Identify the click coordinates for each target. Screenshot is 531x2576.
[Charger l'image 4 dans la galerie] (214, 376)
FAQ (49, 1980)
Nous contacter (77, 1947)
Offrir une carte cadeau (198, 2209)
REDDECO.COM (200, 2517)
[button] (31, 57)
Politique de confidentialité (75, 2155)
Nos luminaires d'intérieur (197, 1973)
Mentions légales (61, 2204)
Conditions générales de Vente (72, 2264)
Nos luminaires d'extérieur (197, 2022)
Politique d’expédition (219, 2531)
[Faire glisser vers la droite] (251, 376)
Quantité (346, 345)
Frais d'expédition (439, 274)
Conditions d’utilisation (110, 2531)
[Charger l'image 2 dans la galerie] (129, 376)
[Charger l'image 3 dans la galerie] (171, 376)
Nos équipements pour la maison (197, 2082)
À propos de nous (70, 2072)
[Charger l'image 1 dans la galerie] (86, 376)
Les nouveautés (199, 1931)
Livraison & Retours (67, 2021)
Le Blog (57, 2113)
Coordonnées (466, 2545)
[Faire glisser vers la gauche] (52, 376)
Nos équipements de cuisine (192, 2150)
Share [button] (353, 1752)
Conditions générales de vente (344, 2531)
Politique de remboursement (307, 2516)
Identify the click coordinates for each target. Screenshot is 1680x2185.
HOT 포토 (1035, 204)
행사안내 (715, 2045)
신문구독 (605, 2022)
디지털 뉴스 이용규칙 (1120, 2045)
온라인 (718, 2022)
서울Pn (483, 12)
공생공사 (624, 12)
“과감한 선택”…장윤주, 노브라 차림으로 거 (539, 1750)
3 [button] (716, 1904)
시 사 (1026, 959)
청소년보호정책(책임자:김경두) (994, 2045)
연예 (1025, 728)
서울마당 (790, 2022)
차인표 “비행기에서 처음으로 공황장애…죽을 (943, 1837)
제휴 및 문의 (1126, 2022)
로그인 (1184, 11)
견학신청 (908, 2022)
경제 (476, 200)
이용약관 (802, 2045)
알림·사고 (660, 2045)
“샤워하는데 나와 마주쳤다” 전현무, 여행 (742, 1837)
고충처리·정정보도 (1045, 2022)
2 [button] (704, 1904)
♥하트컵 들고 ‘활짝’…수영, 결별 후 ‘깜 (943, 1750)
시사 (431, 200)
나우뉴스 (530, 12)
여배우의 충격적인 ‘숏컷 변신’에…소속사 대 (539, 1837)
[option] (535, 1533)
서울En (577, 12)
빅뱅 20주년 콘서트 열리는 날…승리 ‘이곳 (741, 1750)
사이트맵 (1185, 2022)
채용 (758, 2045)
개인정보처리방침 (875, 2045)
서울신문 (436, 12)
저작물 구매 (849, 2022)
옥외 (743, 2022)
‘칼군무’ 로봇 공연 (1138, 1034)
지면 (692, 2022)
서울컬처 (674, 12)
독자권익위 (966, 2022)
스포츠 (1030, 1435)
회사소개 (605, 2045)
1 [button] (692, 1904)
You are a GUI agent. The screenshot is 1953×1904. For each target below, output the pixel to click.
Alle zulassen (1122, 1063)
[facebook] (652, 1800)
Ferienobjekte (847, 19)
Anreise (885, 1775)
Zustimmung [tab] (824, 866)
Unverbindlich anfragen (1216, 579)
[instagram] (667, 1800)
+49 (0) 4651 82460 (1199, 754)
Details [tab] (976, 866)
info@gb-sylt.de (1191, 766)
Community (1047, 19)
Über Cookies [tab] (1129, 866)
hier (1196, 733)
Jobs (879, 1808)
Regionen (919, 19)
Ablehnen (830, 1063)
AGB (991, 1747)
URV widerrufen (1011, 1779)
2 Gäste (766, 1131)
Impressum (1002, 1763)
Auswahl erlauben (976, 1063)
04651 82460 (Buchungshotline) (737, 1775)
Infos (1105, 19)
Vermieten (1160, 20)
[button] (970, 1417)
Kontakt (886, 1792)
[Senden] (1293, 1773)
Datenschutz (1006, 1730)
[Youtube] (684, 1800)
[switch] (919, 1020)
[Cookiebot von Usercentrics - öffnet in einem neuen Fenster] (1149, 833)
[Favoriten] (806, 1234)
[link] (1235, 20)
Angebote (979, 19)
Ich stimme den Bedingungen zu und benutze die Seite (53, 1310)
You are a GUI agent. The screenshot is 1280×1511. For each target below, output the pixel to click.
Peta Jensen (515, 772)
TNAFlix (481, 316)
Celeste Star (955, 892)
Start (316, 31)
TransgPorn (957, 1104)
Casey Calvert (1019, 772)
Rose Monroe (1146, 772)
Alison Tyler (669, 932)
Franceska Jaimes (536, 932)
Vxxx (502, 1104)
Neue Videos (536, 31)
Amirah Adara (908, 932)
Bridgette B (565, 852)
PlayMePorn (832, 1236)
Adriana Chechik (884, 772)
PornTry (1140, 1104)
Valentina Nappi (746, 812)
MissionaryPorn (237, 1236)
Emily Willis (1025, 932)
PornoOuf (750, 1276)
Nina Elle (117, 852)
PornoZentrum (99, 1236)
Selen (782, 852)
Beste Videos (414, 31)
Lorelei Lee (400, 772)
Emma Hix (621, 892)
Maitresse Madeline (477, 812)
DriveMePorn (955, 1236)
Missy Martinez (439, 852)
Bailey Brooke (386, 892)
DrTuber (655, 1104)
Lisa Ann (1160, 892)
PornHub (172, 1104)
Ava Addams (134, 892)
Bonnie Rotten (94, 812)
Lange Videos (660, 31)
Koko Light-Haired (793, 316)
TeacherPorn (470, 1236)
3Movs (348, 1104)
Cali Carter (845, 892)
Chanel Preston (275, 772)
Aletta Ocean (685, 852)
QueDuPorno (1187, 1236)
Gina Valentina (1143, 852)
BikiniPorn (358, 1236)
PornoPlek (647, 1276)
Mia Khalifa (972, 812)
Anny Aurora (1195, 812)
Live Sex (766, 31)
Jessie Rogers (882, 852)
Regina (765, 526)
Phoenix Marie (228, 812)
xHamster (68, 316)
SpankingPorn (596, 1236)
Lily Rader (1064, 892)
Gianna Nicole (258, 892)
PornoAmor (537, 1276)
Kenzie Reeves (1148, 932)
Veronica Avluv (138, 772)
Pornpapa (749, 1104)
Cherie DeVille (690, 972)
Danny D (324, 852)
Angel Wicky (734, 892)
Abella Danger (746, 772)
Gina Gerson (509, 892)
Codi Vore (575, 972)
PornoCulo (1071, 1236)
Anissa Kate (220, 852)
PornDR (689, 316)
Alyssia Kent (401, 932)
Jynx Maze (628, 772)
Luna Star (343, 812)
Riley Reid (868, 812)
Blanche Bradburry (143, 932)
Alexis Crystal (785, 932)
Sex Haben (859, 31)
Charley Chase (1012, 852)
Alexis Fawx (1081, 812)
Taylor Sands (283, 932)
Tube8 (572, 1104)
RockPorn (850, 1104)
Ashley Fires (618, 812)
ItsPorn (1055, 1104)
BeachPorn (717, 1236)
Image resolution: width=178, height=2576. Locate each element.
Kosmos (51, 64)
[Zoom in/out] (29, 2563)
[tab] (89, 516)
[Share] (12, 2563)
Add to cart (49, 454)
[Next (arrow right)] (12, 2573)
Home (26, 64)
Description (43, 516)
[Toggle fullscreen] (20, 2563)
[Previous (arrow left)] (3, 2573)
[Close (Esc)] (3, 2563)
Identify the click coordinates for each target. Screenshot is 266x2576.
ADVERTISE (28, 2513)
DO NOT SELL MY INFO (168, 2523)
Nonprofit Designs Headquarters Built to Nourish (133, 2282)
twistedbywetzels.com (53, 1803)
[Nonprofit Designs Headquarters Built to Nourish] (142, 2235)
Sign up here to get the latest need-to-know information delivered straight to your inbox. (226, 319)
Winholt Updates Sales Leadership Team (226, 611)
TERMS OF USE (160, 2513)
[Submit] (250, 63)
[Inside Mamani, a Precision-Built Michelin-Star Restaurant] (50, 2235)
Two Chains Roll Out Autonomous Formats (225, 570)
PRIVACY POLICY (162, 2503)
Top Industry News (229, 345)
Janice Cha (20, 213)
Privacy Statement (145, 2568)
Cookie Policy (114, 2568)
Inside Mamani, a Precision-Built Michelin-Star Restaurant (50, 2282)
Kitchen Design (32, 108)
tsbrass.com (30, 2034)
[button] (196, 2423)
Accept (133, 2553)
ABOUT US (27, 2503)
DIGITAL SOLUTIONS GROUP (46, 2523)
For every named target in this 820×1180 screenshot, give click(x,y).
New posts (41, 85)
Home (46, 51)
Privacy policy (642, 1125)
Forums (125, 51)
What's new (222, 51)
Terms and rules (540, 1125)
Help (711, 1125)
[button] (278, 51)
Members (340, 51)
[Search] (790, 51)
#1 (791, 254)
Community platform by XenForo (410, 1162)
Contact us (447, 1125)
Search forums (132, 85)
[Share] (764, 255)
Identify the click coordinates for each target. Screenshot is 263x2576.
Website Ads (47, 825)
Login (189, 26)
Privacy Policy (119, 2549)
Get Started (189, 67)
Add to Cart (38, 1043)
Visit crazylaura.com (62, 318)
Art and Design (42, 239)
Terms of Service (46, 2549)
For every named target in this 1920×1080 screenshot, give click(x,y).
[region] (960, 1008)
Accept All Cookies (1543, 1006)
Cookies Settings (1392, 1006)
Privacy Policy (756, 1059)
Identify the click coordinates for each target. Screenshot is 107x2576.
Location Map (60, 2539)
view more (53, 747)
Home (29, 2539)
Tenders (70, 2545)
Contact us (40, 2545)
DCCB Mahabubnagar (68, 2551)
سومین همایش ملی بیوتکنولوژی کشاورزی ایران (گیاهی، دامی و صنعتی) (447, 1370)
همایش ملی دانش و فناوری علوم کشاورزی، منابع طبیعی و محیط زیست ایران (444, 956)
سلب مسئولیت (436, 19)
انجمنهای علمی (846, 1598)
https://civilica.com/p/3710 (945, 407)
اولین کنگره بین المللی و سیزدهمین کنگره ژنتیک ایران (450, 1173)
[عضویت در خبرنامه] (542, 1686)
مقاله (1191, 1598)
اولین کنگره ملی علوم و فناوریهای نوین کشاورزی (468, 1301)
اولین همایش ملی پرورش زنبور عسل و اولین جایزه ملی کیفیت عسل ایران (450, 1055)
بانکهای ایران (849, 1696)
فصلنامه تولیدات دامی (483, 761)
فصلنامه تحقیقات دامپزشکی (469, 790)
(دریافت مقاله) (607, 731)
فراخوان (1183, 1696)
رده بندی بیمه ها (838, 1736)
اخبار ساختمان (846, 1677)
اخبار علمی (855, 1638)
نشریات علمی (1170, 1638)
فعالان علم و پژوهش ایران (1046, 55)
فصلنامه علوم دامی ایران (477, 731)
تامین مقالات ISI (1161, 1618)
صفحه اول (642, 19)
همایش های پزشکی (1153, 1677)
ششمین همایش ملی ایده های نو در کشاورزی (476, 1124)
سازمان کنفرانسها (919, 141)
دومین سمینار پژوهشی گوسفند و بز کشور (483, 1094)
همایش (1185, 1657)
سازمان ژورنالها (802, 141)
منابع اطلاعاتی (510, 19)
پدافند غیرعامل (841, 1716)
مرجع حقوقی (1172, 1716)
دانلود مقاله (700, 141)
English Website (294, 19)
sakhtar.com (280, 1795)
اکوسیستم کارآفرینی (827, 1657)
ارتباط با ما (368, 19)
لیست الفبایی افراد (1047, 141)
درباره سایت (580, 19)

^^^^^^^^^^^^^^^^

Action item: What you return should be exactly the lines above, starting at the one with "Pornpapa (749, 1104)" and ending at the one with "Get Started (189, 67)", and nothing else.

Reply:
Pornpapa (749, 1104)
Cherie DeVille (690, 972)
Danny D (324, 852)
Angel Wicky (734, 892)
Abella Danger (746, 772)
Gina Gerson (509, 892)
Codi Vore (575, 972)
PornoCulo (1071, 1236)
Anissa Kate (220, 852)
PornDR (689, 316)
Alyssia Kent (401, 932)
Jynx Maze (628, 772)
Luna Star (343, 812)
Riley Reid (868, 812)
Blanche Bradburry (143, 932)
Alexis Crystal (785, 932)
Sex Haben (859, 31)
Charley Chase (1012, 852)
Alexis Fawx (1081, 812)
Taylor Sands (283, 932)
Tube8 (572, 1104)
RockPorn (850, 1104)
Ashley Fires (618, 812)
ItsPorn (1055, 1104)
BeachPorn (717, 1236)
Image resolution: width=178, height=2576. Locate each element.
Kosmos (51, 64)
[Zoom in/out] (29, 2563)
[tab] (89, 516)
[Share] (12, 2563)
Add to cart (49, 454)
[Next (arrow right)] (12, 2573)
Home (26, 64)
Description (43, 516)
[Toggle fullscreen] (20, 2563)
[Previous (arrow left)] (3, 2573)
[Close (Esc)] (3, 2563)
Identify the click coordinates for each target. Screenshot is 266x2576.
ADVERTISE (28, 2513)
DO NOT SELL MY INFO (168, 2523)
Nonprofit Designs Headquarters Built to Nourish (133, 2282)
twistedbywetzels.com (53, 1803)
[Nonprofit Designs Headquarters Built to Nourish] (142, 2235)
Sign up here to get the latest need-to-know information delivered straight to your inbox. (226, 319)
Winholt Updates Sales Leadership Team (226, 611)
TERMS OF USE (160, 2513)
[Submit] (250, 63)
[Inside Mamani, a Precision-Built Michelin-Star Restaurant] (50, 2235)
Two Chains Roll Out Autonomous Formats (225, 570)
PRIVACY POLICY (162, 2503)
Top Industry News (229, 345)
Janice Cha (20, 213)
Privacy Statement (145, 2568)
Cookie Policy (114, 2568)
Inside Mamani, a Precision-Built Michelin-Star Restaurant (50, 2282)
Kitchen Design (32, 108)
tsbrass.com (30, 2034)
[button] (196, 2423)
Accept (133, 2553)
ABOUT US (27, 2503)
DIGITAL SOLUTIONS GROUP (46, 2523)
For every named target in this 820×1180 screenshot, give click(x,y).
New posts (41, 85)
Home (46, 51)
Privacy policy (642, 1125)
Forums (125, 51)
What's new (222, 51)
Terms and rules (540, 1125)
Help (711, 1125)
[button] (278, 51)
Members (340, 51)
[Search] (790, 51)
#1 (791, 254)
Community platform by XenForo (410, 1162)
Contact us (447, 1125)
Search forums (132, 85)
[Share] (764, 255)
Identify the click coordinates for each target. Screenshot is 263x2576.
Website Ads (47, 825)
Login (189, 26)
Privacy Policy (119, 2549)
Get Started (189, 67)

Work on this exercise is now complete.